El debate del Presupuesto General de la Nación para 2027 se levantó este miércoles 2 de septiembre en las Comisiones Económicas del Congreso, según reportó El Colombiano. La razón fue la inasistencia de los ministros del Gobierno citados para la sesión, lo que impidió avanzar en el trámite legislativo del proyecto.
El Presupuesto General de la Nación es la herramienta mediante la cual el Ejecutivo establece cada año cómo se distribuyen los recursos públicos entre sectores, entidades y programas. Su aprobación en el Congreso requiere cuatro debates: dos en las comisiones y dos en las plenarias de Cámara y Senado, dentro de los plazos fijados por la Ley Orgánica de Presupuesto.

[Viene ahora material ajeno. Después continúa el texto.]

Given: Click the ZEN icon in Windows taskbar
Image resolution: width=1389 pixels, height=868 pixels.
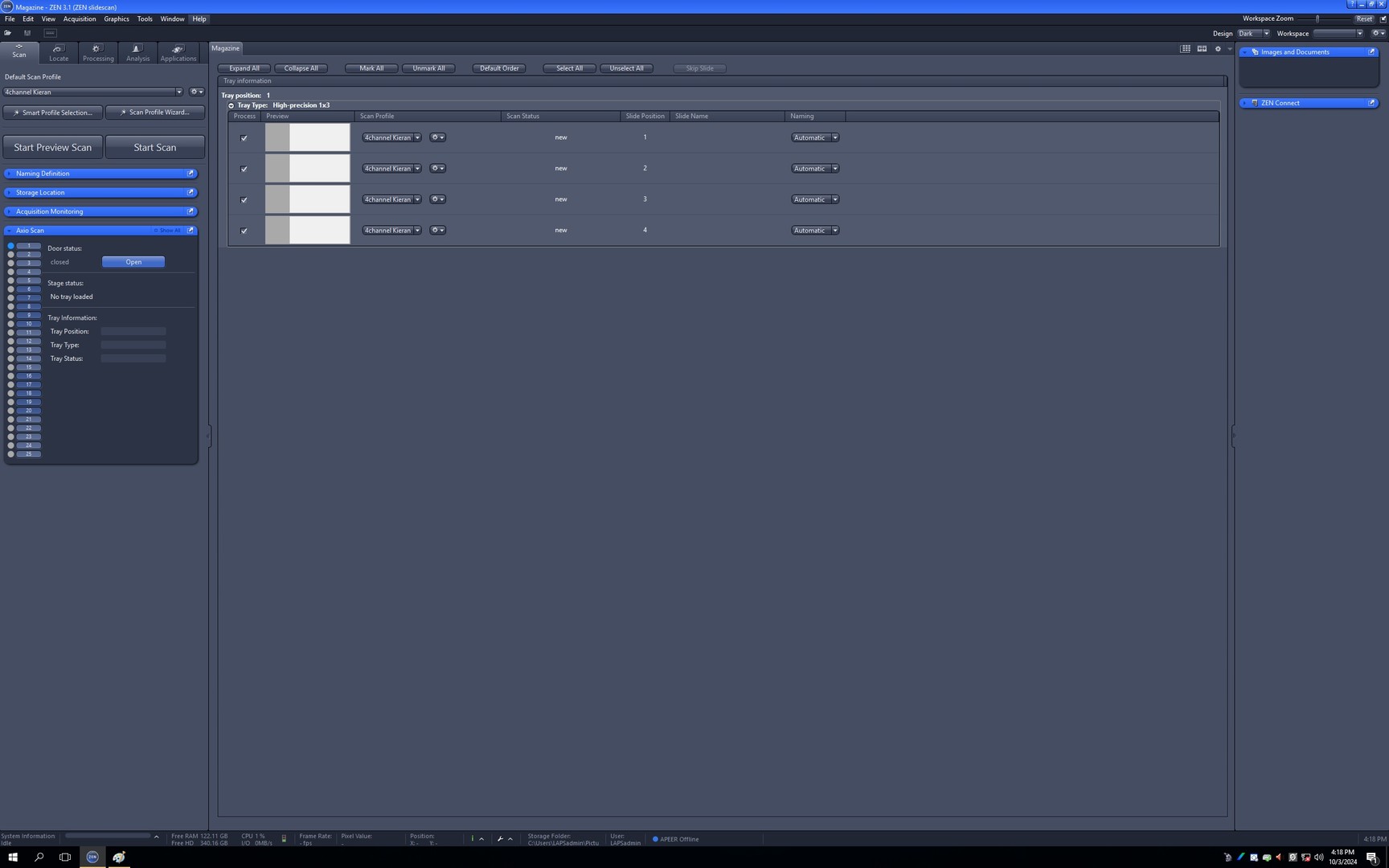Looking at the screenshot, I should pyautogui.click(x=92, y=857).
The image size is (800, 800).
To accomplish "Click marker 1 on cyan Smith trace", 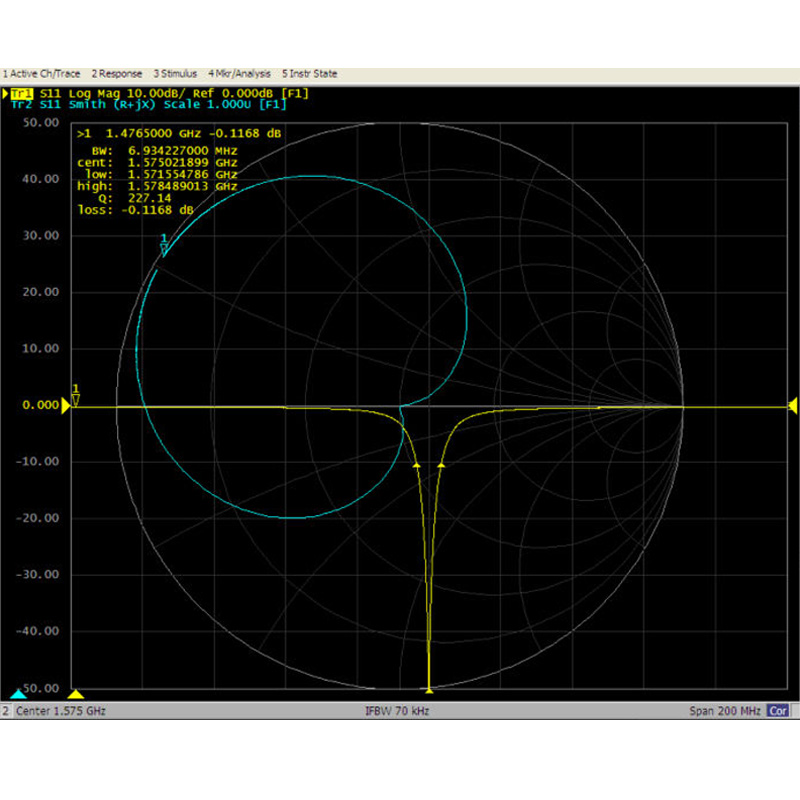I will coord(164,246).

La ausencia de los ministros en las comisiones generó inconformidad entre los congresistas. Según la fuente, los legisladores lanzaron una advertencia al Gobierno, al considerar que la presencia de los funcionarios del Ejecutivo es indispensable para sustentar las partidas propuestas y responder los cuestionamientos de los ponentes.
El Presupuesto de 2027 llega en un contexto de debate sobre el ajuste fiscal y la sostenibilidad de las finanzas públicas. En años recientes, el trámite presupuestal ha estado marcado por discusiones sobre el tamaño del Estado, la inversión social y el cumplimiento de la regla fiscal, lo que suele hacer de estos debates escenarios de alta tensión entre ramas del poder público.

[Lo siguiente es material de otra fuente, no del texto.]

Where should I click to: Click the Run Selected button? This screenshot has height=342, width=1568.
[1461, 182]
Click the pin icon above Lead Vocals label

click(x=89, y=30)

Más allá del episodio, lo que queda en juego es el calendario. Cada año, la ley prevé que el Congreso apruebe el presupuesto antes de la medianoche del 30 de noviembre, para que entre en vigencia el 1 de enero del año siguiente. La suspensión de debates por falta de quórum o por inasistencia del Gobierno obliga a reprogramar las sesiones y comprime los tiempos legislativos.
Para la ciudadanía, el impacto es indirecto pero relevante: el Presupuesto define cuánto se destinará a salud, educación, infraestructura, seguridad y programas sociales el año entrante. Una demora en su aprobación puede traducirse en incertidumbre sobre giros a regiones, contratos de inversión y funcionamiento de entidades territoriales durante el arranque del año fiscal.

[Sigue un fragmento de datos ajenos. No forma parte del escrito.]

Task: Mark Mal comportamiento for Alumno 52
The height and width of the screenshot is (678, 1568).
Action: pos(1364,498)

Desde el ángulo institucional, el episodio revive el debate sobre la relación entre el Ejecutivo y el Legislativo en materia presupuestal. Las citaciones a ministros y otros altos funcionarios en las comisiones económicas son un mecanismo de control político, y la asistencia o la excusa de inasistencia se interpreta como una señal del nivel de prioridad que el Gobierno otorga al trámite.
Por ahora, las Comisiones Económicas deberán reprogramar la sesión para retomar el segundo debate del proyecto. Queda pendiente que el Gobierno coordine la presencia de sus ministros y que el Congreso defina la fecha de la nueva citación, dentro de los plazos que impone la normatividad presupuestal. La advertencia de los congresistas sugiere que no habrá margen para nuevas dilaciones.
El Colombiano reportó tanto la suspensión del debate como la advertencia de los legisladores al Gobierno, sin que hasta el momento se conozcan pronunciamientos oficiales del Ejecutivo sobre los motivos de la inasistencia ministerial ni sobre la fecha en la que se reagendará la discusión.